▶ [PROBLEM REQUIREMENTS]: The output should be every line below that includes the word "computer".

▶ [MATERIAL FOR THE TASK]:
"""
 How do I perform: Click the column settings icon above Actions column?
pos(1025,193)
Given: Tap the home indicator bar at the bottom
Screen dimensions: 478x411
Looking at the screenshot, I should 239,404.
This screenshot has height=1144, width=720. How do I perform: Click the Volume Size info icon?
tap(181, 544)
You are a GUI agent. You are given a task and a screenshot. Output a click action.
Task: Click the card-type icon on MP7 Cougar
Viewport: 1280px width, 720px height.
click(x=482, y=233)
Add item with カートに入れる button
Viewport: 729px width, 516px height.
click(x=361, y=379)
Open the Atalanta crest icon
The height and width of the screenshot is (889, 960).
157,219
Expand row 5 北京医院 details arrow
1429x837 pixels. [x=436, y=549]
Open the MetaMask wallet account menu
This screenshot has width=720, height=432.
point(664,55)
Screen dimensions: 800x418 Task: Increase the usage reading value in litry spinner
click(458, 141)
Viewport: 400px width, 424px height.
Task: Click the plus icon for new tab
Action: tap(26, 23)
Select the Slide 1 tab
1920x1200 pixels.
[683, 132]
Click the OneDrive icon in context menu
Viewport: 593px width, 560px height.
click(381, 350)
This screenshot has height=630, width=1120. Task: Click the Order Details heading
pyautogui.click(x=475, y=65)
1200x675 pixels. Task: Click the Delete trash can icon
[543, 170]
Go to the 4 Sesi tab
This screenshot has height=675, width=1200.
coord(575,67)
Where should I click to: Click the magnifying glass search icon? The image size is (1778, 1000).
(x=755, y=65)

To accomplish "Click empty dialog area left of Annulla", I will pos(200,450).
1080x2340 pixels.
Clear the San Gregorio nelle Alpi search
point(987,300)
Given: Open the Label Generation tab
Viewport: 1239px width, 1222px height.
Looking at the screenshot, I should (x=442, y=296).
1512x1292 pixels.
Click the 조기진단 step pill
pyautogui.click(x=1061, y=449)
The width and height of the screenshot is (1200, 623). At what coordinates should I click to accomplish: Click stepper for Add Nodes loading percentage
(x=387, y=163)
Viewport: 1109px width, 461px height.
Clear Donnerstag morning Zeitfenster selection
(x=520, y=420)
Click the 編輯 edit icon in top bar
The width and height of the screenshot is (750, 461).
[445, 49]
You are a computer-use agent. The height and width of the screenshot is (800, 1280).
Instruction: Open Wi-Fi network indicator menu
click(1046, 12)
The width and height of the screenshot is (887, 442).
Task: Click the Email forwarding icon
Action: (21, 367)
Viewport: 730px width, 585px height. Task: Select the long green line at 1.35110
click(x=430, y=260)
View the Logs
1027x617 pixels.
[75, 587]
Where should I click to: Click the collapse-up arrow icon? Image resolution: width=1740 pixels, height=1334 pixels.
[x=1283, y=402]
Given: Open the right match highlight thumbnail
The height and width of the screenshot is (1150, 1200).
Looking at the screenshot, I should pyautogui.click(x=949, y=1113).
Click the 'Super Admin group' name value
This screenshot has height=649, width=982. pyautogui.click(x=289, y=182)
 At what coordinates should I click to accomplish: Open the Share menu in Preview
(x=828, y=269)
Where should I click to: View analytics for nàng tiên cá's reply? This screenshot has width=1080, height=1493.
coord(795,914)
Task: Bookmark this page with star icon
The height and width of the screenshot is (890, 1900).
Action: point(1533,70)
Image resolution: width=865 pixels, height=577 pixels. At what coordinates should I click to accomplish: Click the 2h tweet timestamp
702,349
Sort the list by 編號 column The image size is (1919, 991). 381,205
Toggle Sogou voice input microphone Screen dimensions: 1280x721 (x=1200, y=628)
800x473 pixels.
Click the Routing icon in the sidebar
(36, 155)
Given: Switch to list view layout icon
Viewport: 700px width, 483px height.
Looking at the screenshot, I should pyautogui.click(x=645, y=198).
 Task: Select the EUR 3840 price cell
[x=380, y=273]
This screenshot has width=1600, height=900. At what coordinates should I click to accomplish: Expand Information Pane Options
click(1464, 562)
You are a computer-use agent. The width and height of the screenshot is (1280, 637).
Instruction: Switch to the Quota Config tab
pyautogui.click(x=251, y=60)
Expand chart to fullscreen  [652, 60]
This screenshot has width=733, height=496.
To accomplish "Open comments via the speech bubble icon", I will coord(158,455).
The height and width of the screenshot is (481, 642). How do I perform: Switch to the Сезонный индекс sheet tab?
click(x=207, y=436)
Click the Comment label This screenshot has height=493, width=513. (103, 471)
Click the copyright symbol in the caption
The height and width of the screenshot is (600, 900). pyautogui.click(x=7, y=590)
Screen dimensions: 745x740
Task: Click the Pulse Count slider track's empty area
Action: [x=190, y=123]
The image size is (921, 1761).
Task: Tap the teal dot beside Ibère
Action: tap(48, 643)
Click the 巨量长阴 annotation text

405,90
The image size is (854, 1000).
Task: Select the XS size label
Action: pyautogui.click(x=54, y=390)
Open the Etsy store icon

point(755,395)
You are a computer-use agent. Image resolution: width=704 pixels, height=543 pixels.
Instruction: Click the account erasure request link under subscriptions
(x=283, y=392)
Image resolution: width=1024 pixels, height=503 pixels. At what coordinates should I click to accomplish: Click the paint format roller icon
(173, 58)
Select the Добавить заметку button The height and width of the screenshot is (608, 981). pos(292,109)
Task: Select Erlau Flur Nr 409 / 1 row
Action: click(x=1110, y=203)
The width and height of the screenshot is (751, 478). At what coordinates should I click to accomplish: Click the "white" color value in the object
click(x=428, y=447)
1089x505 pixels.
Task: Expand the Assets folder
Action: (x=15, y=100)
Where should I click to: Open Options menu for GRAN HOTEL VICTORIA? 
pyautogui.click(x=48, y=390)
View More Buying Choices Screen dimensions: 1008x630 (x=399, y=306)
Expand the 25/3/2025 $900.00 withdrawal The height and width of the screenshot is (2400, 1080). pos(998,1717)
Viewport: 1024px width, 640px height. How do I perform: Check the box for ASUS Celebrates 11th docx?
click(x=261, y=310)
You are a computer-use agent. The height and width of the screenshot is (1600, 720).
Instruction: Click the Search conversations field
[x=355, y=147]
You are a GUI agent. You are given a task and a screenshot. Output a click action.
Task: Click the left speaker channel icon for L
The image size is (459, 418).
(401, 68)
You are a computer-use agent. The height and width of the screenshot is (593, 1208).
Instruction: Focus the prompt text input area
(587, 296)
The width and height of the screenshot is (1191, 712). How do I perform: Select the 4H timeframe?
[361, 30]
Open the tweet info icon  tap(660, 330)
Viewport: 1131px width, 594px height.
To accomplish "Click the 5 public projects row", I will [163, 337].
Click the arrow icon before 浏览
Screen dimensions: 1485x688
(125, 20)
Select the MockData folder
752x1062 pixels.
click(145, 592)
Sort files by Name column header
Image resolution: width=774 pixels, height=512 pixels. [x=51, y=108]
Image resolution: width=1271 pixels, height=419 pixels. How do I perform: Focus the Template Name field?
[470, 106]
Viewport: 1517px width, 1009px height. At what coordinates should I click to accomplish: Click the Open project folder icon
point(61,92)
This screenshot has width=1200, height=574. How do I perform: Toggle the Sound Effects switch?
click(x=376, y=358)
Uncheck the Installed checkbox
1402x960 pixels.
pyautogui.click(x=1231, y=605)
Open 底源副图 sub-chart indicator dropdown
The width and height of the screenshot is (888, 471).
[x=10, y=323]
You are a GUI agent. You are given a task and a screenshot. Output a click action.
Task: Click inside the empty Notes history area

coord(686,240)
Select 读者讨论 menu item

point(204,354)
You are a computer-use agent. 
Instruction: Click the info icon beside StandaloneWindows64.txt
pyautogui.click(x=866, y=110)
"""
▶ [ANSWER TO THE EXERCISE]:
You are a computer-use agent. The height and width of the screenshot is (800, 1280).
You are a computer-use agent. The width and height of the screenshot is (1280, 637).
You are a computer-use agent. Image resolution: width=704 pixels, height=543 pixels.
You are a computer-use agent. The height and width of the screenshot is (1600, 720).
You are a computer-use agent. The height and width of the screenshot is (593, 1208).
You are a computer-use agent. 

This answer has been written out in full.